This is the mail archive of the
gcc-bugs@gcc.gnu.org
mailing list for the GCC project.
[Bug libstdc++/85466] Performance is slow when doing 'branchless' conditional style math operations
- From: "jgreenhalgh at gcc dot gnu.org" <gcc-bugzilla at gcc dot gnu dot org>
- To: gcc-bugs at gcc dot gnu dot org
- Date: Thu, 19 Apr 2018 13:02:31 +0000
- Subject: [Bug libstdc++/85466] Performance is slow when doing 'branchless' conditional style math operations
- Auto-submitted: auto-generated
- References: <bug-85466-4@http.gcc.gnu.org/bugzilla/>
https://gcc.gnu.org/bugzilla/show_bug.cgi?id=85466
--- Comment #11 from James Greenhalgh <jgreenhalgh at gcc dot gnu.org> ---
With Jonathon's suggested change, copied in to the original poster's framework
(without -fno-trapping-math), Clang hot loop ( score: 165065
http://quick-bench.com/6NaD8ay0f8qMh9n0aMriYEiuKNA ) is:
0.16% movups 0x61a80(%r15,%rax,4),%xmm6
1.15% movups 0x61a90(%r15,%rax,4),%xmm7
0.60% movaps %xmm1,%xmm3
5.44% cmpltps %xmm6,%xmm3
0.44% movaps %xmm1,%xmm6
0.40% cmpltps %xmm7,%xmm6
0.44% movaps %xmm5,%xmm7
4.97% andps %xmm3,%xmm7
0.20% andnps %xmm4,%xmm3
0.36% orps %xmm7,%xmm3
1.04% movaps %xmm5,%xmm7
4.97% andps %xmm6,%xmm7
0.11% andnps %xmm4,%xmm6
4.95% orps %xmm7,%xmm6
5.53% movups %xmm3,0x61a80(%rbx,%rax,4)

:: INFORMATION ::
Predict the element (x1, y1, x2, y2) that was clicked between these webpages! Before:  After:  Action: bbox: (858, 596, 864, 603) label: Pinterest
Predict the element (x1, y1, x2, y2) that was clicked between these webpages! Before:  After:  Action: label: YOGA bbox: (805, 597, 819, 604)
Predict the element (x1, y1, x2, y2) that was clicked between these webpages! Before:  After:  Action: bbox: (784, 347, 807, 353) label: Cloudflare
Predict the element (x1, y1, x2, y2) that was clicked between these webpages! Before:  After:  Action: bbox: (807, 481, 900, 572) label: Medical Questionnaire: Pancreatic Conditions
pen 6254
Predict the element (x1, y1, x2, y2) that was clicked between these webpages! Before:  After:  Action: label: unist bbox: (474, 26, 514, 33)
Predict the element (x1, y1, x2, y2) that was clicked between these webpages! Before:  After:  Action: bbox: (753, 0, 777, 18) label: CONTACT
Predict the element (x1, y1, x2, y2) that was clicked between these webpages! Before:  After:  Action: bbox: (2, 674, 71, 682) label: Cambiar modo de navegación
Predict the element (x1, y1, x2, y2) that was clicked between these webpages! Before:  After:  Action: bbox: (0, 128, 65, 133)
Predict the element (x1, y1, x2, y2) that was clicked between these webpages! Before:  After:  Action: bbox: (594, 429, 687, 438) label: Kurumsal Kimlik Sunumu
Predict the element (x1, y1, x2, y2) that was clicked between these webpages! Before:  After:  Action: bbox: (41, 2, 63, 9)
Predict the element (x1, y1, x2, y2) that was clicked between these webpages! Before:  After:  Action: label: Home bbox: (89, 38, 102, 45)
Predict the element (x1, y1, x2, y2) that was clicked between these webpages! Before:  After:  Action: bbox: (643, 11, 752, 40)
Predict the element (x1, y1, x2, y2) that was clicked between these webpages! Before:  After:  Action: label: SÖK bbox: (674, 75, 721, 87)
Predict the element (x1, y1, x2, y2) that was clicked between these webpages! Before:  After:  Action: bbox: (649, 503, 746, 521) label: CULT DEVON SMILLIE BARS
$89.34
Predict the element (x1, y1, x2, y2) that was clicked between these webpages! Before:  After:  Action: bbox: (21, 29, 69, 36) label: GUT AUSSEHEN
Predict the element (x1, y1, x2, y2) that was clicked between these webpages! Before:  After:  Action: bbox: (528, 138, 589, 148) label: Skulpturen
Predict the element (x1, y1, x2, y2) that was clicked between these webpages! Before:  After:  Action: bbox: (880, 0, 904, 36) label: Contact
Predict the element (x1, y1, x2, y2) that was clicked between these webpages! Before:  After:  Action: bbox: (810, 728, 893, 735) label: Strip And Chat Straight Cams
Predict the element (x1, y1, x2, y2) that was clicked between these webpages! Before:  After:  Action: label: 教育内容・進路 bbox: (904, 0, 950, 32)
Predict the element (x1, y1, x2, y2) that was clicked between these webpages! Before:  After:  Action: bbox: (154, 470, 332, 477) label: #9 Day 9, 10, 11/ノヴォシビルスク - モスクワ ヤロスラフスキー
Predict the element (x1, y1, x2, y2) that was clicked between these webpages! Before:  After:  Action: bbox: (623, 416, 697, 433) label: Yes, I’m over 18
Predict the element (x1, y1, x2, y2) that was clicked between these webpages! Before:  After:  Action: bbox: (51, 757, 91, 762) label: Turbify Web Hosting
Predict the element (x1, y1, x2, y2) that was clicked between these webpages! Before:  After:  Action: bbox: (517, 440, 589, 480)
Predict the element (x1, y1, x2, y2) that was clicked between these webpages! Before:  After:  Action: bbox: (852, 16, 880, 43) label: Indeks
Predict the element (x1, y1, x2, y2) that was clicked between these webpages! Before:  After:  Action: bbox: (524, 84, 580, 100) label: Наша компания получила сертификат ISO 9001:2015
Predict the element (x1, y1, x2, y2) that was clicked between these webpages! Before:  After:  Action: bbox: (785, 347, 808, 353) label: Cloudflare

:: EXERCISE DIRECTIONS ::
Answer these questions about the GCC mailing list post:
1. What date does the post give?
2. What score does it report for the Clang hot loop?
3. Which option was the original poster's framework run without?

:: WRITTEN RESPONSE ::
1. Thu, 19 Apr 2018 13:02:31 +0000
2. 165065
3. -fno-trapping-math